Perlahan mulai memutari danau, dari sudut sempit di antara baris pohon-pohon rindang, tampak tiga menara menjulang di seberang danau, lokasi start tadi. Sekitar 14K sudah ditempuh. Gerimis tipis sudah lama berhenti. Matahari masih bersahabat. Singkat cerita, 3 jam berlalu, tiba di KM21, jarak half marathon, lumayan. Bukan hanya jaraknya, tapi terutama persinggahannya, sebuah warung kecil sederhana di pinggir kanan jalan. Kopi hitam kentalnya yang nikmat, disruput berteman pisang goreng yang masih panas-panasnya. (Yang saking panasnya, menikmatinya harus sambil merem melek plus lidah terjulur, model barongsai.) Sebuah mobil bak terbuka yang tengah menurunkan durian di seberang jalan, menyakitkan mata, menciderai hati. Bersalah rasanya kalau tidak dihampiri dan diboyong ke warung tuh durian. Alhasil, tiga durian dibelah di warung -dengan bantuan bundo warung- dan dituntaskan urusannya di tempat. “Nikmat mana lagi yang kau dustakan.”
(Maninjau tengah kebanjiran panen durian, warung dan etalasenya, durian, mobil-mobil bak terbuka lalu lalang, durian, pohon-pohon sepanjang pinggir jalan danau, durian. Durian Durian. Pantes aja kalau Duran Duran bernyanyi: “But I won’t cry for yesterday There’s an ordinary world Somehow I have to find And as I try to make my way To the ordinary world I will learn to survive”)
Matahari di atas kepala, kembali ke sifat aslinya. Panas mulai menyengat. Keringat membasahi tubuh. Jalanan tidak lagi melulu rata. Ada turun dan naik. Yang dimbangi dengan berlari dan berjalan. Sambil sesekali mengintip harap ke seberang danau sana, mencari-cari menara menjulang di kejauhan, menebak-nebak masih seberapa jauh. Jalanan lengang. Kalaupun di satu dua titik sedikit ramai, pengendaranya -motor dan mobil dan mobil besar- adalah orang-orang baik hati yang mencintai para pelari, tidak membunyikan klakson, rela memberi jalan, dan sabar tidak menyerobot.

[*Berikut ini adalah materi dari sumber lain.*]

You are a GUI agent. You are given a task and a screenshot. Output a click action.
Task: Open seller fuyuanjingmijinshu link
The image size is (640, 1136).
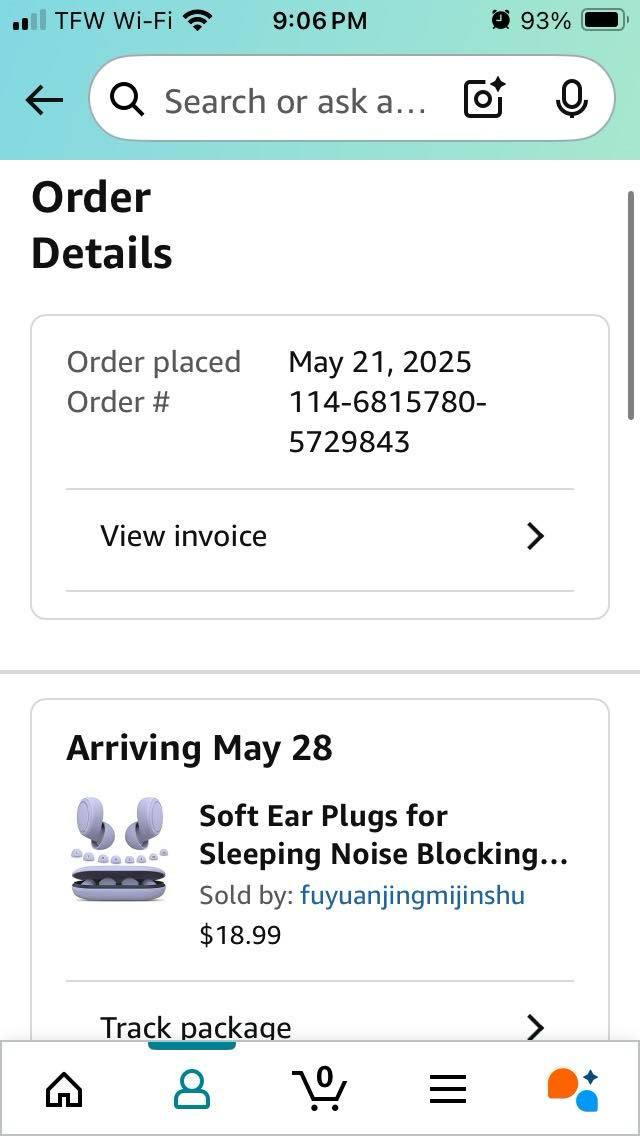[x=412, y=895]
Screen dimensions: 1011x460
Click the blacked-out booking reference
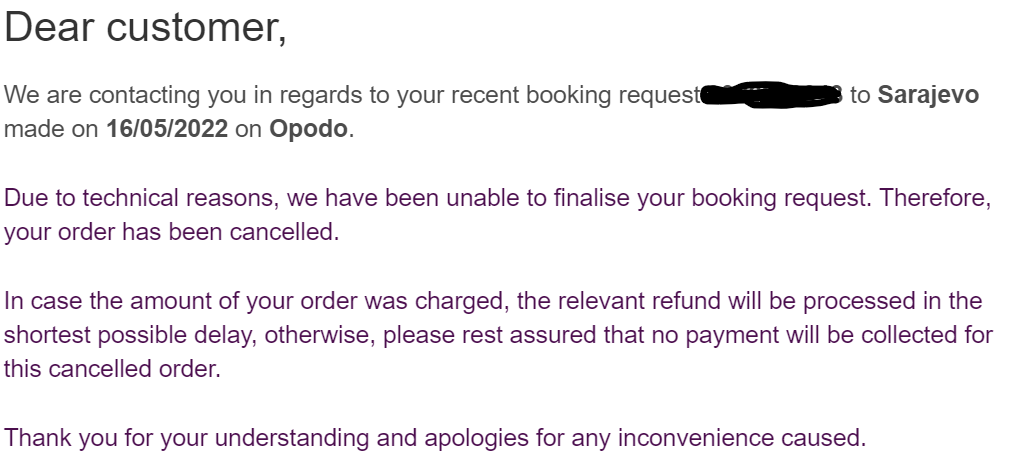[772, 95]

(CaptAdi mengatakan, itulah cerita-cerita yang akan dia sampaikan ke anak cucunya satu saat nanti, tentang keindahan berlari-persahabatan berlari-petualangan berlari. Runventure. Dan bukan cerita tentang personal best-narsisme-kepuasan semu sesaat.)

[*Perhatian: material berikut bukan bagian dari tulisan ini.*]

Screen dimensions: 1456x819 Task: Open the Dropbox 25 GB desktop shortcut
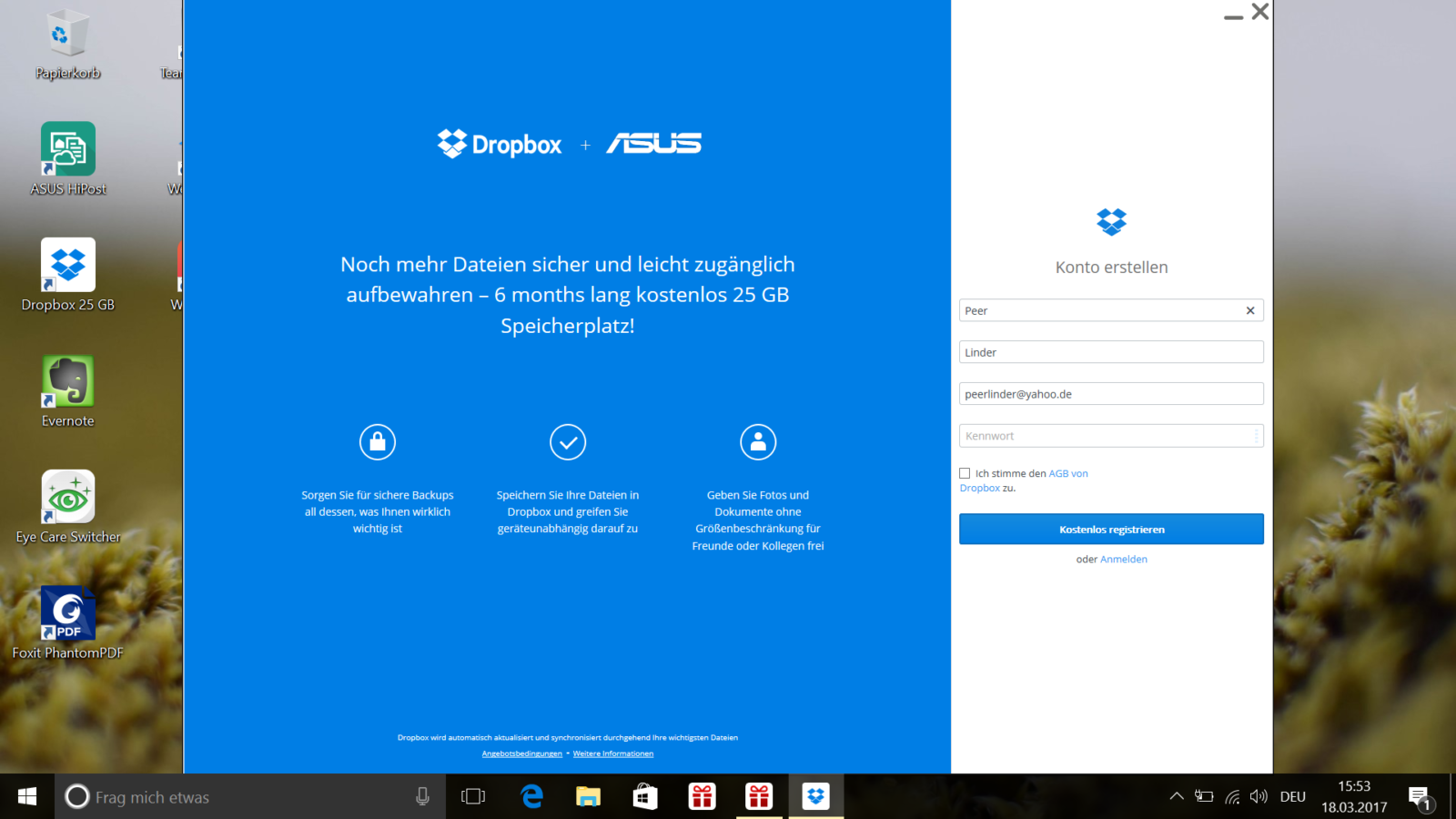pyautogui.click(x=68, y=266)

KM41, mendongak sedikit melihat bangunan rumah gadang indah Museum Rumah Kelahiran Buya Hamka (“Haji Abdul Malik Karim Amrullah”), di kanan jalan, adalah kebahagiaan tersendiri. Lega. Tinggal sedikit lagi. Pukul 4 sore, satu per satu pelari memasuki titik finish, titik start tadi pagi. Mengganjal dulu dengan sate khas Padang di pelataran parkir Sekretariat KAN, untuk perut yang belum terisi sejak pagi, -pisang goreng dan durian tidak diperhitungkan- sambil bersepakat untuk kembali lagi malam nanti, ke ayam pop yang enaknya kebangetan itu.